分析用テキスト:
概念
清熱調腸(せいねつちょうちょう)とは、腸内の熱邪を清し、腸の機能を調整して下痢や便秘、腹痛などの腸疾患を改善する治法である。
腸に熱がこもると、水分吸収が阻害されて下痢や腹痛が起こり、また腸気の運行が滞ると便秘や腹満が生じる。
清熱調腸法は、腸内の熱を除き、気機と津液の調和を回復させることを目的とする。
所属
主に清熱法および調中・理腸法に属し、腸熱・湿熱・腸気不調による下痢・便秘・腹満に用いる。
効能
- 腸内の熱邪を清し、炎症や腫脹を鎮める。
- 湿熱を去り、腸の気機を調える。
- 下痢・腹痛・便秘を改善する。
- 津液の調整を促し、腸内環境を整える。
- 腸の蠕動を正常化し、排便をスムーズにする。
主治
- 湿熱下痢:便がねばつき臭気強く、腹痛・肛門灼熱感を伴う。
- 腸熱便秘:便が硬く乾燥し、口渇・腹満を伴う。
- 腸炎・腸風:下痢、血便、腹痛。
- 食積腸熱:食欲不振、腹満、排便異常。
- 慢性腸疾患の湿熱型:便通異常、腸鳴、違和感。
病機
飲食不節・湿熱内生・外感熱邪などにより、腸内に熱と湿がこもると、気機の昇降が乱れ、腸の伝導機能が障害される。
その結果、下痢・便秘・腹痛・肛門灼熱感などが生じる。
清熱調腸法は、清熱・燥湿・調気・和中を図り、腸の働きを回復させる。
代表方剤
- 葛根黄連黄芩湯(かっこんおうれんおうごんとう):腸胃湿熱、下痢、腹痛。
- 白頭翁湯(はくとうおうとう):赤痢、下痢、腸熱による腹痛。
- 黄芩湯(おうごんとう):腸熱下痢、裏急後重。
- 芍薬湯(しゃくやくとう):下痢、腹痛、腸内不調。
- 調胃承気湯(ちょういじょうきとう):腸熱便秘、腹満、口渇。
臨床応用
- 急性・慢性腸炎、感染性下痢。
- 潰瘍性大腸炎、過敏性腸症候群の湿熱型。
- 食あたり、暴飲暴食による下痢・腹痛。
- 炎症性腸疾患の補助治療。

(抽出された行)
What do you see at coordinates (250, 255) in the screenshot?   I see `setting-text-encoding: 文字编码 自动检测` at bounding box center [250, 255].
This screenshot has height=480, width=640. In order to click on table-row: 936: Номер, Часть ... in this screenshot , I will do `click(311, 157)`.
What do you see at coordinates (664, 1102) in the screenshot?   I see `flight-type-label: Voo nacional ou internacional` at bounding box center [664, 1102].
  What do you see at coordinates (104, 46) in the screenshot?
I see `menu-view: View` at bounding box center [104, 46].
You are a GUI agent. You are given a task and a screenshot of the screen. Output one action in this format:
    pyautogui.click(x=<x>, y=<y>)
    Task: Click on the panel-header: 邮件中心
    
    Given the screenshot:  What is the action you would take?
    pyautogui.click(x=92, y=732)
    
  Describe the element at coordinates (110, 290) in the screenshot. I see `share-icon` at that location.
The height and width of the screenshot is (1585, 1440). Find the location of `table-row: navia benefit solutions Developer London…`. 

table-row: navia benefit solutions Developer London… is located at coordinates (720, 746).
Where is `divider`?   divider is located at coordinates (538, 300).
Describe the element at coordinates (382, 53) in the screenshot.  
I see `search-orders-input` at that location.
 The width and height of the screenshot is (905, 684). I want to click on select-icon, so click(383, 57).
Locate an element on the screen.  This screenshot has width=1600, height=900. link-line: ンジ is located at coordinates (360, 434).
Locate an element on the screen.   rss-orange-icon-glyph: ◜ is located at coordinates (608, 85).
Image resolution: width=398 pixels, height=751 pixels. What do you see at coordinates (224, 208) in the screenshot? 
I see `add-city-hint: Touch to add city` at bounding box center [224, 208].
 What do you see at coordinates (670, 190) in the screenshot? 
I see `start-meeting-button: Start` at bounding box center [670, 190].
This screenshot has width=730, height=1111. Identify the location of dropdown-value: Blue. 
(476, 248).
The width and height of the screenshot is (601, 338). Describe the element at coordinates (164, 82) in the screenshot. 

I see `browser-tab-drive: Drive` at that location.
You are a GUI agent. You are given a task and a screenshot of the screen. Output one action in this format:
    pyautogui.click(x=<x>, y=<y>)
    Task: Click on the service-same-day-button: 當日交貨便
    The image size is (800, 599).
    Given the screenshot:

やること:
清熱調腸についての本文では、清熱調腸法は主にどの治法に属するとされているか答えてください。

期待される出力:
主に清熱法および調中・理腸法に属する。